Generell und in langfristiger Betrachtung ist die Weiterbildung in
Deutschland ein wachsender Bereich, seit der ersten Erhebung 1979 hat sich die
Teilnehmerquote fast verdoppelt. Die Nutzung von Weiterbildungsmaßnahmen ist
allerdings seit 2000 rückläufig, vor allem in den neuen Bundesländern.
Zu den wesentlichen Charakteristika des Wandels der beruflichen Bildung
zählen:
- Gewandelte
Funktionsbestimmung: Das diskontinuierliche »Lernen auf Vorrat« wird
abgelöst durch eine kontinuierliche Weiterbildung im Sinne des Lebenslangen
Lernens.
- Verschiebung der Inhalte: Neben fachlichen Kenntnissen und
Fähigkeiten sind immer stärker Kompetenzen und Anforderungsprofile notwendig,
die auf Problemlösung, Selbstorganisationsfähigkeit, Koordinierungs- und
Kommunikationsfähigkeit abzielen.
- Neue
Vermittlungsformen: Die Bedeutung von informellen Lernprozessen (z.B.

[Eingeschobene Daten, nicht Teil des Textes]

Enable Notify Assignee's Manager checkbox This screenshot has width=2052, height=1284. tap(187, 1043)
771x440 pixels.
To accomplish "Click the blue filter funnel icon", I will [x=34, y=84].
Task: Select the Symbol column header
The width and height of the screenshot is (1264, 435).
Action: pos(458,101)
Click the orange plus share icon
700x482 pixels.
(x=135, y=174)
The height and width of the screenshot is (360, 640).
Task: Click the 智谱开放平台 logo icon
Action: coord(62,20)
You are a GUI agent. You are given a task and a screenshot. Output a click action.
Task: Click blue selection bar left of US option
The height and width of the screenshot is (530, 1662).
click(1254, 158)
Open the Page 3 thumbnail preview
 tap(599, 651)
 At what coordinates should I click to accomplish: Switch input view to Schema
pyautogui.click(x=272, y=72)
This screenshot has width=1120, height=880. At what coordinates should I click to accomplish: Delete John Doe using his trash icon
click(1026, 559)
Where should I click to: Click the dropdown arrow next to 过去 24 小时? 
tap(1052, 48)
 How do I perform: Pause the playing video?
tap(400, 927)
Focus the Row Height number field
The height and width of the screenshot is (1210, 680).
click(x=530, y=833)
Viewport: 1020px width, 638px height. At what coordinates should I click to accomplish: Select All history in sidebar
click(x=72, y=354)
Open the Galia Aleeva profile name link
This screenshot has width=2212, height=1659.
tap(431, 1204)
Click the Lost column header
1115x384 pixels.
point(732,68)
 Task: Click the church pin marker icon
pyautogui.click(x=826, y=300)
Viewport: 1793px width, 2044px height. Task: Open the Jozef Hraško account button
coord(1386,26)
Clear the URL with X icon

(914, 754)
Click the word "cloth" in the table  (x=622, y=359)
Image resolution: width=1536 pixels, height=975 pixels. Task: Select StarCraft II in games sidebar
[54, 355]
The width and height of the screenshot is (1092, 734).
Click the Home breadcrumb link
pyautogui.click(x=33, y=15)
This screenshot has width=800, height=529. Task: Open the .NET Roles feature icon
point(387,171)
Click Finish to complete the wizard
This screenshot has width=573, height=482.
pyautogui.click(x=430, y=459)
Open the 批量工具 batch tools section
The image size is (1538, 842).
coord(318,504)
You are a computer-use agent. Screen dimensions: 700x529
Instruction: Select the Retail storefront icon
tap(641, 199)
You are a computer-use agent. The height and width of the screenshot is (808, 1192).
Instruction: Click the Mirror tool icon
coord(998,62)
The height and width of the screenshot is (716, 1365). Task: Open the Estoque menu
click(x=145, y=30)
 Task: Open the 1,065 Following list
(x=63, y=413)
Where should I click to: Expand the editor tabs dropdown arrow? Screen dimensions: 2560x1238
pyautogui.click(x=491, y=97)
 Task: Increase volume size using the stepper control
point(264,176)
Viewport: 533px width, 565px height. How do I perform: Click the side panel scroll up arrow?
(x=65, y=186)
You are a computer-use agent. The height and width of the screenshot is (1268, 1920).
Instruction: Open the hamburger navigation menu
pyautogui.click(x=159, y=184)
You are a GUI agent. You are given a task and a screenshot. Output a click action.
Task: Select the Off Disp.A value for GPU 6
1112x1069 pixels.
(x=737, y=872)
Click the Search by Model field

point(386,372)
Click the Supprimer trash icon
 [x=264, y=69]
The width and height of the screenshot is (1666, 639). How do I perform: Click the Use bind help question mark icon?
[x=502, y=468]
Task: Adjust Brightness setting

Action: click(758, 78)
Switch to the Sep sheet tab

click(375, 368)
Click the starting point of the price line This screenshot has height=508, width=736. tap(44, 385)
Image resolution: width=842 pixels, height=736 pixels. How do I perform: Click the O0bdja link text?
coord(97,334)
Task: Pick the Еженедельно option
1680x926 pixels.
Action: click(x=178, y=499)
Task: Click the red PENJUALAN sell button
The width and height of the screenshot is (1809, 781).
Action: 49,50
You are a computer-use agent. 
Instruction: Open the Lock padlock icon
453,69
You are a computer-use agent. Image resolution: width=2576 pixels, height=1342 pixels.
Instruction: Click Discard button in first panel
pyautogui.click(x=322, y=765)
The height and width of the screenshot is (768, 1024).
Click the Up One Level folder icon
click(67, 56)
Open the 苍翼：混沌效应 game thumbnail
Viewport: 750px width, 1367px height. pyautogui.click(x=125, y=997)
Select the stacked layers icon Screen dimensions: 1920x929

kollegiale Gespräche) und nicht formalisiertem Lernen (z.B. Qualitätszirkel und
Projektarbeit) sowie die Nutzung neuer Medien nimmt zu.
- Neue Lehr-/Lernkultur: Als wichtigste Eigenschaft treten das
selbstorganisierte Lernen und das didaktische Prinzip der individuellen
Lernmotivation in den Vordergrund.
Übergreifend intensiviert sich der Einsatz neuer Medien in der Weiterbildung,
nicht zuletzt, um den erforderlichen Wandel vollziehen zu können. Neben den
bisherigen »klassischen« Formen des Vermittelns von Lerninhalten im Unternehmen
gewinnen deshalb »neue« Formen zunehmend an Bedeutung. Computergestütztes Lernen
mit Offline-Methoden wird von inzwischen 29 % der Unternehmen genutzt. Webbased
Training – also das Online-Lernen im Internet, Extranet oder Intranet – findet
bei 13 % der Unternehmen Anwendung.
Im Hinblick auf die Möglichkeiten und Anforderungen des eLearning gewinnt
schließlich auch das Bildungspersonal eine neue Bedeutung. Die Bildungsbetreuer
wandeln sich von Wissensvermittlern zu Begleitern von Lernprozessen. Hierbei
sind entsprechende Qualifikationen und Erfahrungen des Bildungspersonals mit den
Methoden des eLearning von zentraler Bedeutung, und die Lehrenden unterliegen
selbst der Notwendigkeit zur kontinuierlichen Weiterbildung.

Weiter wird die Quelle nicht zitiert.